WHAT NEEDS TO BE DONE – From the first line down to the line containing "Given: Click the Сведения о ключе button", print the records below exactly, leaving every picture out.

(Saved entries)
********

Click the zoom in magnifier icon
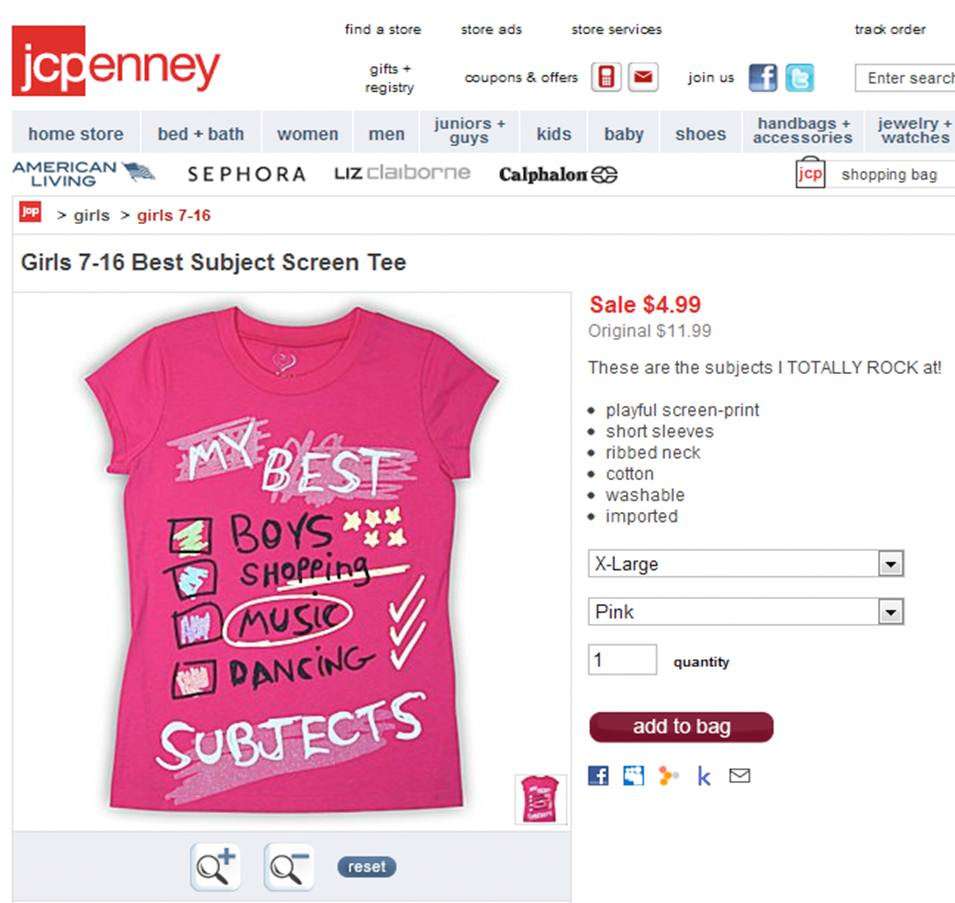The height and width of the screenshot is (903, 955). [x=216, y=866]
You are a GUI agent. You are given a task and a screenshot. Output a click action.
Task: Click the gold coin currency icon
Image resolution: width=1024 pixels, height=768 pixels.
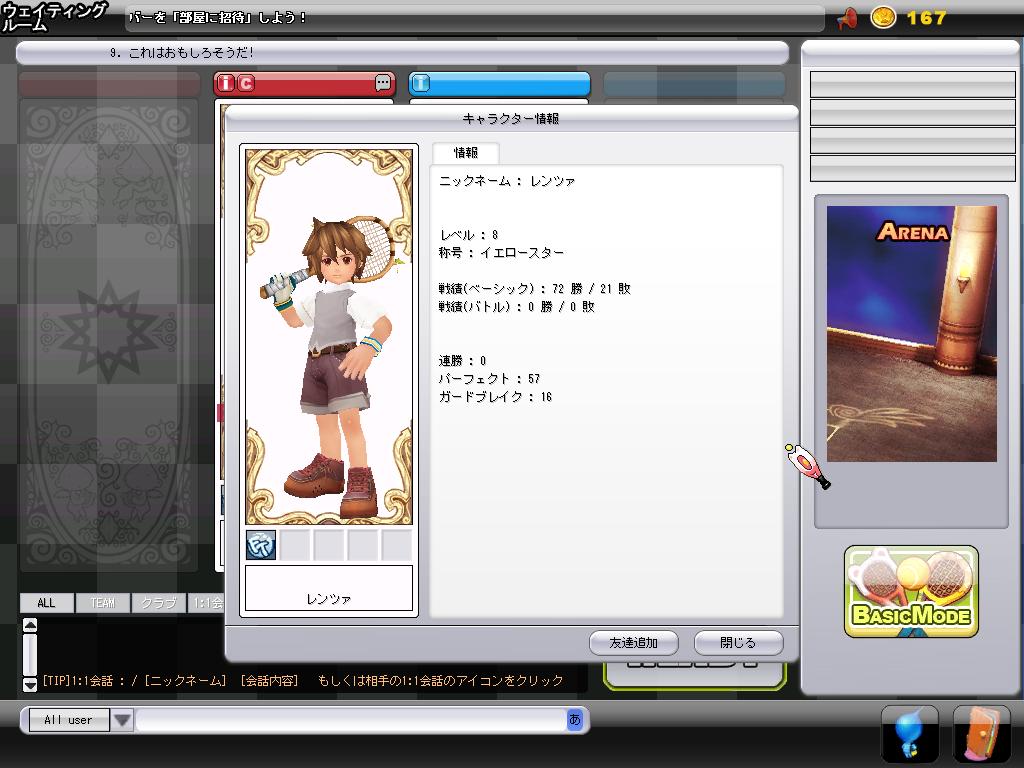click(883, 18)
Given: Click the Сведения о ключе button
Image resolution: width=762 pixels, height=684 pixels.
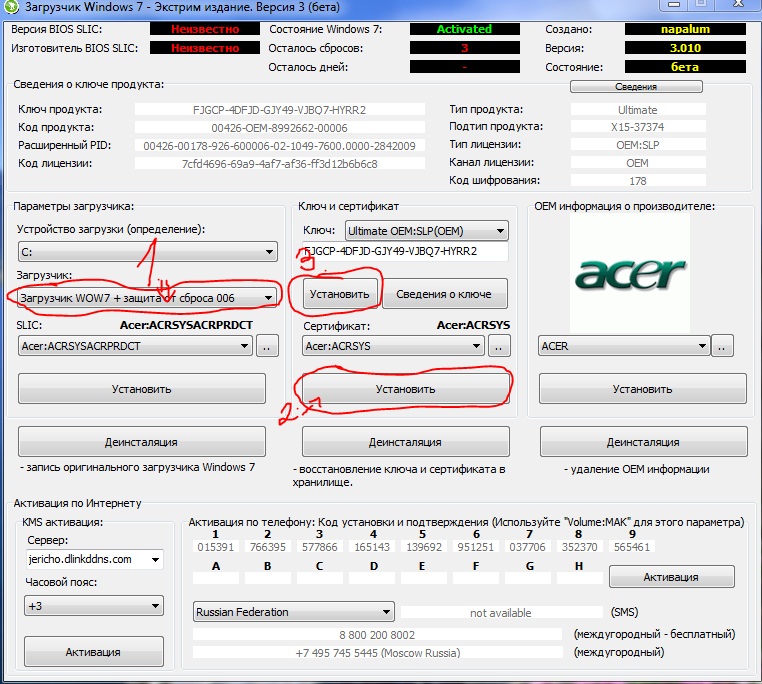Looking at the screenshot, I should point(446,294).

********

RESPONSE AREA –
Click the zoom in magnifier icon
The height and width of the screenshot is (903, 955). [x=216, y=866]
You are a GUI agent. You are given a task and a screenshot. Output a click action.
Task: Click the gold coin currency icon
Image resolution: width=1024 pixels, height=768 pixels.
click(883, 18)
Given: Click the Сведения о ключе button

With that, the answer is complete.